A mi parecer, se trata de una ópera primera sugestiva y perturbadora por diversas razones. En una interesante entrevista a propósito de su estreno, la propia directora decía que le interesaba “la idea de plantear una película cuya relación central tuviera lugar dentro de la cabeza de alguien” (cito textualmente). Desde este planteamiento, uno de sus aciertos es la elección del punto de vista y el modo como lo expresa a través de las posibilidades del lenguaje cinematográfico. La película está narrada desde la propia voz y visión de la protagonista (una magnífica Morfydd Clark en un papel difícil de sostener), desde su mirada torcida y obcecada, desde la manera como ella percibe la realidad. A través de la filmación de sus comportamientos y expresiones y de los espacios en los que transcurre la acción -sórdidos y también de una siniestra y turbadora elegancia-, Glass consigue adentrarnos en la atmósfera de pesadilla en la que esta se encuentra atrapada, llevarnos allí donde únicamente la ficción puede ir, a su consciencia e intimidad, a las profundidades de su corazón desgarrado y su mente trastornada, a sus figuraciones, delirios, obsesiones, sueños, tormentos y miedos, a sus pulsiones de vida y muerte. Como suele suceder en ciertas películas, en ocasiones las imágenes dicen más que las mismas palabras, pues a través de ellas, de la oscuridad que reflejan, Glass conforma ese monólogo interior de la protagonista llevado al límite que mueve todo el relato y así provoca emociones que van más allá del miedo y del horror explícito (sin renunciar a él), que tienen que ver con las sensaciones de peligro acechante, de desconcierto, incertidumbre, violencia -física y emocional- y tensión latente a cada secuencia.

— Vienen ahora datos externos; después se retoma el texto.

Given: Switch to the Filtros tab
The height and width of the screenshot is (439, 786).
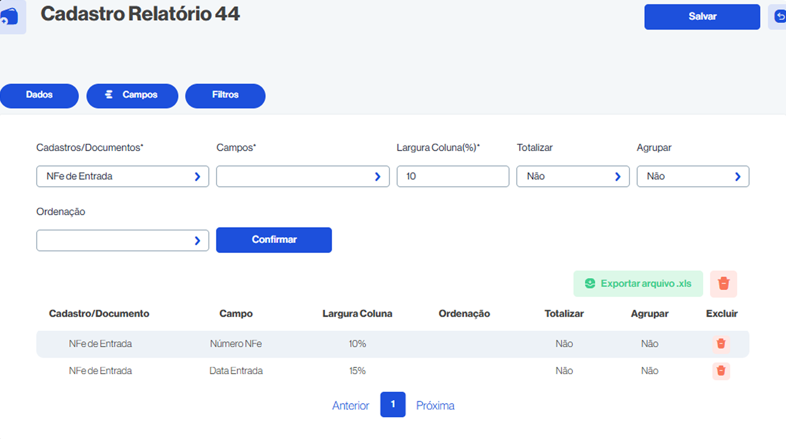Looking at the screenshot, I should point(225,95).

Los diálogos son escasos pero precisos, pues además de reforzar esas sensaciones de desasosiego y angustia que recorren la película, en ciertos momentos aciertan insinuando todo su trasfondo, la soledad y la perturbación insondables que sufre la protagonista. A través de las imágenes, la iluminación, los tonos, los espacios, los sonidos y silencios, del juego con el terror explícito y el implícito, Glass cuenta el misterio sin explicarlo, pues es una película que trata más de lo que no sabemos que de lo que sabemos, del lado en sombras de las personas y del mundo. Una de sus grandes virtudes es el modo potente y visceral como consigue expresar lo psicológico a través de lo físico, del lenguaje gestual y corporal de los personajes, y así sugiere más que dice, deja que el espectador llene sus lagunas. Al principio, durante un tiempo, la cámara filma la imagen que Maud transmite a los demás, lo que nosotros veríamos de ella si la conociésemos, un chica aparentemente dulce, inocente y agradable, pero que a su vez transmite una sensación de amenaza desconocida, de esconder ciertos secretos, para luego adentrarnos en su cabeza, y así mostrar la ambigüedad y las contrariedades que hay en las personas, la inquietante división entre el mundo interior -confuso y turbio- y el exterior, lo que mostramos a los otros.
Sin esconder sus influencias (Saint Maud puede recordar a referentes diversos -no solamente del cine de terror-, desde Polanski o Nicolas Roeg a Bergman), Rose Glass conforma una película vigorosa y de una sensibilidad turbadora, tanto en su apuesta formal como conceptual, un viaje tenebroso y perdurable desde el cuerpo a la mente. Pues además de dejarnos imágenes difíciles de olvidar, deja enigmas y posibilidades abiertas, nos lleva a reflexionar acerca de asuntos complejos y sombríos como el dolor, el deseo, la locura, las relaciones de poder o la conexión entre la vida y la muerte, o por lo menos así me ocurre mí.